Другой музыкальной особенностью данных песен является преобладающая диатоническая основа, применение мелодических ходов по звукам трезвучия, что вызывает ассоциации с военными трубными сигналами и достаточно большое количество полутонов в музыкальных оборотах. Эмоциональный подъём, господствующий в этих песнях, находит выражение в обилии восходящих, словно восклицания, устремлённых вверх музыкальных интонациях (см., например, варианты Р. Габитова, А. Тихомирова). Два варианта песни "Салават" (Л.Н. Лебединского и А. Тихомирова) начинаются прямым мелодическим ходом на кварту, что малотипично для башкирских песен. Присутствующая в большинстве случаев ладовая переменность, сопоставление различных мелодических устоев – также один из признаков внутренней динамичности песен. Эти приёмы заметно обновили традиционную башкирскую музыку, внесли в неё свежие, талантливо переинтонированные мелодические обороты и стали основой нового героического стиля в башкирской музыке.

Среди героических песен о Салавате несколько выделяется "Песня во славу Салавата" (другое название – "Истреблял врагов Салават"), имеющая гимнический характер и прославляющая подвиги батыра. Отличительной особенностью песни является темповый контраст запева и припева, сочетание протяжного мелоса озон-кюй, основанного на опеваниях устойчивых ступеней, с коротким припевом кыска-кюй, в котором типичная для башкирских танцевальных мелодий интонация "отталкивания" от 1-ой ступени сообщает всей песне торжественный пафос славления.

Песни второй подгруппы – "Салават на каторге", "Салават Юлай" – зафиксированы лишь в текстовой части, поэтому мы можем судить лишь об их поэтических особенностях. Они резко отличаются от песен первой группы общим эмоциональным характером: печально-ностальгическим тонусом, уважительным отношением народа к своему предводителю. Образный строй их также разительно отличается от песен, воплощающих героический облик Салавата: это конь, вернувшийся домой без хозяина, бобровая шапка, которой нет на месте (как нет и хозяина, её носившего), реки Юрюзань и Сим, как символы осиротевшей Родины, железные цепи, гремящие на руках Салавата и Юлая.
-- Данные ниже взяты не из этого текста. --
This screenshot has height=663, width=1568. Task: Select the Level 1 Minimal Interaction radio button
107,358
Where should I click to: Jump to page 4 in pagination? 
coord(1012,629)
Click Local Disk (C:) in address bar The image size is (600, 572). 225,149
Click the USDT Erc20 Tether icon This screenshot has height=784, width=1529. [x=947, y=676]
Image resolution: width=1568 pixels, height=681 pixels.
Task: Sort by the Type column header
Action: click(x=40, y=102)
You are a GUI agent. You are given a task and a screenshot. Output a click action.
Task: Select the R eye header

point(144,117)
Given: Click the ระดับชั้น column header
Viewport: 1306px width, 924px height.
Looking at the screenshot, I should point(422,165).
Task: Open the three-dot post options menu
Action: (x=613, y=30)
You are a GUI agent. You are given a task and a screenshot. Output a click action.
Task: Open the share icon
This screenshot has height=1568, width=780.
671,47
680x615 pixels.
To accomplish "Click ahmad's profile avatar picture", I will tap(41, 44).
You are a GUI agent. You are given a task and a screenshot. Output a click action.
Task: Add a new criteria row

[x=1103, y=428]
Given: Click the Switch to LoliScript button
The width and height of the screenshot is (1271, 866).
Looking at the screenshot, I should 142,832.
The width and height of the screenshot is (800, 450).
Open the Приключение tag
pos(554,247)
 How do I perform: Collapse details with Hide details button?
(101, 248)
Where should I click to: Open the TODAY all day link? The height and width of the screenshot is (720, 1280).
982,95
О событиях восстания поётся в прошедшем времени, в них часто присутствуют монологические строфы, изложенные от имени самого Салавата:

#айтыр инем тыу1ан илем9, Я в родные края бы ушёл -

#ар2ар яу1ан мине4 юлыма. Снег дорогу до дому замёл.

#ар2ар яума1ан, ай, юлыма, То не снег мне дорогу засыпал,

Дусар булдым дошман 3улына. Кандалы я в неволе обрёл.

По мнению профессора БГУ Идельбаева М.Х., строфы, изложенные от имени самого Салавата, сочинены им самим, против такого мнения выступают А.М. Сулейманов, Ф.А. Надршина и др., утверждающие, что подобные строфы мог сочинить и народ, слагающий песни от имени Салавата-невольника. Последняя точка зрения кажется нам более вероятной.

Бросается в глаза, что в песнях, посвящённых отправке Салавата на каторгу, совершенно отсутствует гиперболизация, в них сильны черты реализма и глубокого психологизма.

О впечатлении, производимом песнями о Салавате на народ, сохранилось очень много различных высказываний. Так, русский писатель Филипп Нефёдов, собравший огромный материал о Салавате, писал: "Ямщик пел о Салавате, любимейшем башкирском герое и батыре. Невозможно передать с каким увлечением, с какой страстностью пел джигит. Песня всецело завладела певцом и унесла его далеко, он забыл себя, весь мир. Своеобразен и дик напев этой песни, в ней слышались и необузданная вольность с несокрушимой энергией и отвагой, и призывный клич народного вождя... Мне послышался топот бесчисленного множества лошадиных копыт, тысячи грозных всадников будто неслись на меня, и по ущельям гор из края в край прокатился громовой хор: "Салават идёт! Айда!" (12, с. 27).